Background: Hypoxia inducible factor-1 alpha (HIF-1α) is a critical regulatory protein of cellular response to hypoxia and is closely related to angiogenic process. Aims: To explore the potential role and the prognostic value of HIF-1α in urothelial carcinoma (UC). Methods: Clinicopathological and follow up data on 99 UC cases were reviewed and immunostained for HIF-1α, CD68, VEGF and CD31 antigen. Tumor-associated macrophage (TAM) counts and HIF-1α expression were compared with clinicopathologic characteristics, overall survival (OS) and disease-free survival rates (DFS). Results: High expression of HIF-1α was detected in 55 of 99 (55.6%) tumors. HIF-1α expression was correlated with tumor size, histological grade, tumor invasiveness and recurrence.

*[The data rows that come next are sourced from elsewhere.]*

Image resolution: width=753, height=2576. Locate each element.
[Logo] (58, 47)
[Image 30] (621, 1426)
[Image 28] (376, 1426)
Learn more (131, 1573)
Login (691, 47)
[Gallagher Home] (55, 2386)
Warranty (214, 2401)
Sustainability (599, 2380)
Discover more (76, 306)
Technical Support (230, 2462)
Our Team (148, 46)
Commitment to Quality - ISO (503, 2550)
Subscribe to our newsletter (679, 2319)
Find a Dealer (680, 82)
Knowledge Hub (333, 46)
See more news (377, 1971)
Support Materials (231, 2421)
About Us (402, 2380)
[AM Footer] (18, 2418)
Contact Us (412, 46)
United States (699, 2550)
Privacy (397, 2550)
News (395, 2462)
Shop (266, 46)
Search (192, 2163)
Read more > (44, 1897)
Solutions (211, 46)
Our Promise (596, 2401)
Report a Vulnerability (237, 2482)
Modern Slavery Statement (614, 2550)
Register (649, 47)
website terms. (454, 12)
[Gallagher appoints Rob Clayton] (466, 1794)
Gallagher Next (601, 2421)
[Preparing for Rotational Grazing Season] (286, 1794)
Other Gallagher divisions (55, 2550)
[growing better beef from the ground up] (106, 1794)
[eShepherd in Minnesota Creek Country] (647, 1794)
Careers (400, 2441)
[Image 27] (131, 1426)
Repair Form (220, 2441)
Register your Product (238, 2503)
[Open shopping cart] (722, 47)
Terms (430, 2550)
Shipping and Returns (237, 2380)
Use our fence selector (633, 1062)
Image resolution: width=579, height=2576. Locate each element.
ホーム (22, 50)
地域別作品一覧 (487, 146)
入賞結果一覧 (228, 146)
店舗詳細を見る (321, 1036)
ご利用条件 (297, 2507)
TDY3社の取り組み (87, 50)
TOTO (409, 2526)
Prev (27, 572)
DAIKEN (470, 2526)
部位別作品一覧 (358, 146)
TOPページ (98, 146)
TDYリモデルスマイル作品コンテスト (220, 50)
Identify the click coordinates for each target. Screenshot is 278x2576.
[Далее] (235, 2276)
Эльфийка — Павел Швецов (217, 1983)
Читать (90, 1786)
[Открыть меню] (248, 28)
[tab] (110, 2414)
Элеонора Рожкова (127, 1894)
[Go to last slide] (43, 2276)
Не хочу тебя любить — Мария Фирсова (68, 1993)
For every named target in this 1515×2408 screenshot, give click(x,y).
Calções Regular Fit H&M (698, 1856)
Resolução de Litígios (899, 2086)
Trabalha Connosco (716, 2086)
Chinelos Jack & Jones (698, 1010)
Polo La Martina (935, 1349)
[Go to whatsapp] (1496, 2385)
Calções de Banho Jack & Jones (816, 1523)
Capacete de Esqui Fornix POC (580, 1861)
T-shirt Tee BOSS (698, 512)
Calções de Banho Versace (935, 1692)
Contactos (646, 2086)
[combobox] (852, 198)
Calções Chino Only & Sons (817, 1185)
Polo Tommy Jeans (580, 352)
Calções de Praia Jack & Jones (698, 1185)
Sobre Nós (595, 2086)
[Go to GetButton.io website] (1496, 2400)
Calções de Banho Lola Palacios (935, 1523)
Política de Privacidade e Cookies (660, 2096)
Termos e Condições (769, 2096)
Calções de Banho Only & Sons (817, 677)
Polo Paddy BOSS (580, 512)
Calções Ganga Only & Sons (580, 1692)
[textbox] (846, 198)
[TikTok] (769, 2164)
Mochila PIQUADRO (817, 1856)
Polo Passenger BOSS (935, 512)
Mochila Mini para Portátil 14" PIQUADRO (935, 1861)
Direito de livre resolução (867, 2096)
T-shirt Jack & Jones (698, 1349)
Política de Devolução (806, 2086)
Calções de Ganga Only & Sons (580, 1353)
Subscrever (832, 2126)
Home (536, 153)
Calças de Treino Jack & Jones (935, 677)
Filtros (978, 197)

VEGF and microvessel density (MVD) demonstrated their positive correlation with HIF-1α overexpression, supporting the correlation of HIF-1α upregulation with tumor angiogenesis. Higher TAM infiltration was identified in high expression of HIF-1α cases rather than HIF-1α low expression cases (P=0.002). Kaplan-Meier analysis found that HIF-1α overexpression and high TAM count was only associated with worse DFS (P=0.009, P=0.023) but was not associated with OS (P=0.696, P=0.141). Multivariate analyses indicated only tumor size (P=0.038) to be an independently significant prognostic factors for OS, in addition, HIF-1α expression (P=0.011), as well as histological grade (P=0.038), and MVD (P=0.004), to be independently significant prognostic factors for DFS. Conclusions: Our results indicated that HIF-1α is a key regulator of the angiogenic cascade. We showed that HIF-1α is an independent prognostic factor for disease-free survival.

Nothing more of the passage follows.